▶ _Problems to work on_:
**a)** In the biography of Donald Julius Stohr, rewrite the part from "Donald Julius Stohr" up to and including "District of Missouri.", changing "Eastern District of Missouri" to "Western District of Missouri".
**b)** Using the Donald Julius Stohr biography, answer yes or no to each statement and back up each answer with the exact deciding words: (i) Stohr earned his Juris Doctor in 1958. (ii) Stohr won the 1960 election for Missouri attorney general. (iii) Stohr was the United States Attorney for the Eastern District of Missouri from 1973 to 1976.

--- BEGIN Passage ---

Donald Julius Stohr (March 9, 1934 – December 10, 2015) was a United States district judge of the United States District Court for the Eastern District of Missouri.

Education and career

Born in Sedalia, Missouri, Stohr received a Bachelor of Science degree from Saint Louis University in 1956 and a Juris Doctor from Saint Louis University School of Law in 1958. He was in private practice in St. Louis, Missouri from 1958 to 1962. At age 26 in 1960, he was the Republican candidate for Missouri attorney general, eventually losing to Democract candidate Thomas F. Eagleton, eventual Democrat nominee for Vice President running with George McGovern. Stohr and Eagleton would drive to the debates together and became friends and later law partners. He was a first assistant county counselor, St. Louis County, Missouri from 1963 to 1965. He was a St. Louis County counselor from 1965 to 1966. He was in private practice in St. Louis from 1966 to 1973. He was the United States Attorney for the Eastern District of Missouri from 1973 to 1976. He was in private practice in St. Louis from 1976 to 1992.

--- END Passage ---
--- BEGIN Given data ---

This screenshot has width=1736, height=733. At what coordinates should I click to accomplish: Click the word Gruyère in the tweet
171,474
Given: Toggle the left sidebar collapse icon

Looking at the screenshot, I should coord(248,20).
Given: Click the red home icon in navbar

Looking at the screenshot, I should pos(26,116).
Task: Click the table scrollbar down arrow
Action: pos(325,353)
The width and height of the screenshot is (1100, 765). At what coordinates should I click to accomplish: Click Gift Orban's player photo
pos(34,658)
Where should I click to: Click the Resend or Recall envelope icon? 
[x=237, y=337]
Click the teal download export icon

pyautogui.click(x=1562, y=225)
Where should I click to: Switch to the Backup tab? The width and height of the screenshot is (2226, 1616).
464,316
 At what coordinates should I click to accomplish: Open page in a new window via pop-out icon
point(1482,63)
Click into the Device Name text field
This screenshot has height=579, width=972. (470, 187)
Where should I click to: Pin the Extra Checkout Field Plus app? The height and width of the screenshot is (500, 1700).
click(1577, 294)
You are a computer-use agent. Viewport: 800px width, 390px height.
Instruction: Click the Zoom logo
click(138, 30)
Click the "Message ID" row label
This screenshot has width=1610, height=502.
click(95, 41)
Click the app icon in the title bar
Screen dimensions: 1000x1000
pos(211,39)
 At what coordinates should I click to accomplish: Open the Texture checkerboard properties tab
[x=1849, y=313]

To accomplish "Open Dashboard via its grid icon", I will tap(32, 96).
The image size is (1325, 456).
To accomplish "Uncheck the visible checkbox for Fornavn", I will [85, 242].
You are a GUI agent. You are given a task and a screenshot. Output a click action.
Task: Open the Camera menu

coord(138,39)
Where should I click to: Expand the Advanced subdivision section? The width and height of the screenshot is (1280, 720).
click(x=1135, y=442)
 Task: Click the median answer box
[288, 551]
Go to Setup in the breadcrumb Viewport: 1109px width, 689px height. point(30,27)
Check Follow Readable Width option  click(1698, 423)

--- END Given data ---

▶ _Results in order_:
**a)**
Donald Julius Stohr (March 9, 1934 – December 10, 2015) was a United States district judge of the United States District Court for the Western District of Missouri.

**b)**
(i) Yes: "a Juris Doctor from Saint Louis University School of Law in 1958"
(ii) No: "he was the Republican candidate for Missouri attorney general, eventually losing to"
(iii) Yes: "He was the United States Attorney for the Eastern District of Missouri from 1973 to 1976."